■ TASK REQUIREMENTS ■
Rewrite the items starting at the line that contains "Click the eye" and ending after the line that contains "will [17, 98].", replacing "icon" with "symbol" and leaving everything else unchanged.

■ EXERCISE MATERIAL ■
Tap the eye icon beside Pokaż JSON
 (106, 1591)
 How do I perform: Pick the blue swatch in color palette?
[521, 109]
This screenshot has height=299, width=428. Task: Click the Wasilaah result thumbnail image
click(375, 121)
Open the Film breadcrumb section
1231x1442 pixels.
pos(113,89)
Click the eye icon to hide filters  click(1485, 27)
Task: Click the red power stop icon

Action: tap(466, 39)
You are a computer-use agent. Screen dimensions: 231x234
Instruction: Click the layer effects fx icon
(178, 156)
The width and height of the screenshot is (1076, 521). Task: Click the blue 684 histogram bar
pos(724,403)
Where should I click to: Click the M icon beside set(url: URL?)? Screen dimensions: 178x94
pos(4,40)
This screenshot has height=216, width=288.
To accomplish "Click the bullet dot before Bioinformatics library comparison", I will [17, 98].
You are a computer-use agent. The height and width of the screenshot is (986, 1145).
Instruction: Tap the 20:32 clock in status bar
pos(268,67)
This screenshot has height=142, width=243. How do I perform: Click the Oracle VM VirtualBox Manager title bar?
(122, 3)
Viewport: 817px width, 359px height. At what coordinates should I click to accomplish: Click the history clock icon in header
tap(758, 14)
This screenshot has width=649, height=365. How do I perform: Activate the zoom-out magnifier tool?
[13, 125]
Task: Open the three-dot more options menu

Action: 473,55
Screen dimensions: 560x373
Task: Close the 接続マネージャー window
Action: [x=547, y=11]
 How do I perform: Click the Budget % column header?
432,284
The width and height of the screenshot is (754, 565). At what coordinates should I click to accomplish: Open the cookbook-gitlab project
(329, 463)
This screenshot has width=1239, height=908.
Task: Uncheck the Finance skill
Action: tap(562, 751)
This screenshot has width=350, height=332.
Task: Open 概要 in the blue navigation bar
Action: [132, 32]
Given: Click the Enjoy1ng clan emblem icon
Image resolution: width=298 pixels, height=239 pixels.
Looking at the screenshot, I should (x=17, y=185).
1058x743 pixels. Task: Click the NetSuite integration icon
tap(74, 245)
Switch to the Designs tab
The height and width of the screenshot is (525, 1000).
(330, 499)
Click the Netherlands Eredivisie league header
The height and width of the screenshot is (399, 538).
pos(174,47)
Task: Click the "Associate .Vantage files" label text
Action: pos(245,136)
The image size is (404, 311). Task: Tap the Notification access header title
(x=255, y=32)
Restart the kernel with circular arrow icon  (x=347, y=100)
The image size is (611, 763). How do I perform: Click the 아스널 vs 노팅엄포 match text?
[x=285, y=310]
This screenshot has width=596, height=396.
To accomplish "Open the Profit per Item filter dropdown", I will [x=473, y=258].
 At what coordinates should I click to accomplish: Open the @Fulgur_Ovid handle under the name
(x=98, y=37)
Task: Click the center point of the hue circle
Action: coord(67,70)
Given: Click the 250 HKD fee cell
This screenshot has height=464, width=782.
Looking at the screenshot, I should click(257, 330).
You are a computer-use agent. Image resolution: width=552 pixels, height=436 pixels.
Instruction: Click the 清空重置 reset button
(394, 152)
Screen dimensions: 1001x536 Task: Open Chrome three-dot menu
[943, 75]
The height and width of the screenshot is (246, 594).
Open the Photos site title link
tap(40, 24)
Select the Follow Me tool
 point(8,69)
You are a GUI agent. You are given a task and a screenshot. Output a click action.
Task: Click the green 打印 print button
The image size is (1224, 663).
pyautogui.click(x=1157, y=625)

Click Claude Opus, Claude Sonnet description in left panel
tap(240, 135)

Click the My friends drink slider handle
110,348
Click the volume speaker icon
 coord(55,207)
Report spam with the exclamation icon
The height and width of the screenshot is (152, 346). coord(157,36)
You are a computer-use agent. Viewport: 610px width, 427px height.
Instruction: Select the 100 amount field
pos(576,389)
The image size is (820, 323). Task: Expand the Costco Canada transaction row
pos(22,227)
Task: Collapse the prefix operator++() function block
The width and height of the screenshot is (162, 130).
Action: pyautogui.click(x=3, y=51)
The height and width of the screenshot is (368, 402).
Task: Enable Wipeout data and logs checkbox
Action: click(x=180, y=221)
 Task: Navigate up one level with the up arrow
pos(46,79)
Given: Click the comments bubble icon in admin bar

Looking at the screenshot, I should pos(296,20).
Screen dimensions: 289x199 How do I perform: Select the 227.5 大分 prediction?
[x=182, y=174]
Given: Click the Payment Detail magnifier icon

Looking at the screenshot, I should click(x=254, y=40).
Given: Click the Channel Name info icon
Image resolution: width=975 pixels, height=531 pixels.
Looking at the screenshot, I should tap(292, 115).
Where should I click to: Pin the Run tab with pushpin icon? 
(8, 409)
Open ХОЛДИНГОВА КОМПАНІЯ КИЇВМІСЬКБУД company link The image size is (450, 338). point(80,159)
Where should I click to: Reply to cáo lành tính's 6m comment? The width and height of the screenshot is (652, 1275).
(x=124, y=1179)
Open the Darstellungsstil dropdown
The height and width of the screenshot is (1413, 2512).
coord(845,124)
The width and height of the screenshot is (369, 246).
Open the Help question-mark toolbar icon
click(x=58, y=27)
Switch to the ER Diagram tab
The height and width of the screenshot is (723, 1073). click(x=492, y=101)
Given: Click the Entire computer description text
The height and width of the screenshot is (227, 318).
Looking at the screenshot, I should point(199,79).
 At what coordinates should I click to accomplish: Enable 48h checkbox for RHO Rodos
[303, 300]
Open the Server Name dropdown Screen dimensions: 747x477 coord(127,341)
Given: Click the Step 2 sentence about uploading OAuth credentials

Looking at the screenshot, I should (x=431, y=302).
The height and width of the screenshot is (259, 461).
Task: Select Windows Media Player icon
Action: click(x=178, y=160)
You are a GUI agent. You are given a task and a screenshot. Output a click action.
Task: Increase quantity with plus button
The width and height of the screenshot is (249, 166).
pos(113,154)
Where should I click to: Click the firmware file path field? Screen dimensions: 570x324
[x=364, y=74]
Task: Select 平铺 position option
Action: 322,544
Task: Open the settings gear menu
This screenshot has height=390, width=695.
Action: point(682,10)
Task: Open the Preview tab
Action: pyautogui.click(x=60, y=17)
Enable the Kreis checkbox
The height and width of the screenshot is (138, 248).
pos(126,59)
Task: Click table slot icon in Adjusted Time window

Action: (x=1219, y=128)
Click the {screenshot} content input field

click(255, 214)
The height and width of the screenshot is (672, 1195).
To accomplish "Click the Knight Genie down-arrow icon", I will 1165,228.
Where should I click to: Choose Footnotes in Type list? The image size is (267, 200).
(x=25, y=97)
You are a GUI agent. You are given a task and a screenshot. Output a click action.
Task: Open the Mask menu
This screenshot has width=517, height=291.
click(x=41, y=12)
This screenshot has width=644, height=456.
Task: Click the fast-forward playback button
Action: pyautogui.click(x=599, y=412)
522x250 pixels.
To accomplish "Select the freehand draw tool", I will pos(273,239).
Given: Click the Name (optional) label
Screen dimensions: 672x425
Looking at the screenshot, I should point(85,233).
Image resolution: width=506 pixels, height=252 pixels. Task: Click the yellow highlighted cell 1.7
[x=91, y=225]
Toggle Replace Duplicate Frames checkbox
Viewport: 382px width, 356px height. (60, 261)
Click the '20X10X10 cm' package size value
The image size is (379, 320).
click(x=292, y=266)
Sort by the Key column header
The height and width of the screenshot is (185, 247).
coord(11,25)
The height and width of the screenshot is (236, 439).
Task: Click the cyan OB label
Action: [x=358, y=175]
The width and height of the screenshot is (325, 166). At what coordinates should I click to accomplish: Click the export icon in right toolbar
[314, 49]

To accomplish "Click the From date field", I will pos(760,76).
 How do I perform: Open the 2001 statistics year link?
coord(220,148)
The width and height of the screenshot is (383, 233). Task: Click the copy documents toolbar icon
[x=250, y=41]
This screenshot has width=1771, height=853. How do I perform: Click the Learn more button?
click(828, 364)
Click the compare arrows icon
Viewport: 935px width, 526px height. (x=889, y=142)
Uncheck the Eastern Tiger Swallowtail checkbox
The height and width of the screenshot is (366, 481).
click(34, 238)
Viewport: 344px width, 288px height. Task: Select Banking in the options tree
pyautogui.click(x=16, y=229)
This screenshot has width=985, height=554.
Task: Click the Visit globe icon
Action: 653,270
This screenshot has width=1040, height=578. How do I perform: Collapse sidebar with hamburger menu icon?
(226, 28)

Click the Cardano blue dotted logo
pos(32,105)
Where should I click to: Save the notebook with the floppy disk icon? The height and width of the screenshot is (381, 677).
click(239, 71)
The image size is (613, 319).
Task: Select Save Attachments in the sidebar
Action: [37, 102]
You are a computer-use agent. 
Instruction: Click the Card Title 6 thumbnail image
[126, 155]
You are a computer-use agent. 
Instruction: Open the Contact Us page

■ REPLY TO THE TASK ■
Click the eye symbol to hide filters  click(1485, 27)
Task: Click the red power stop symbol

Action: tap(466, 39)
You are a computer-use agent. Screen dimensions: 231x234
Instruction: Click the layer effects fx symbol
(178, 156)
The width and height of the screenshot is (1076, 521). Task: Click the blue 684 histogram bar
pos(724,403)
Where should I click to: Click the M symbol beside set(url: URL?)? Screen dimensions: 178x94
pos(4,40)
This screenshot has height=216, width=288.
To accomplish "Click the bullet dot before Bioinformatics library comparison", I will [17, 98].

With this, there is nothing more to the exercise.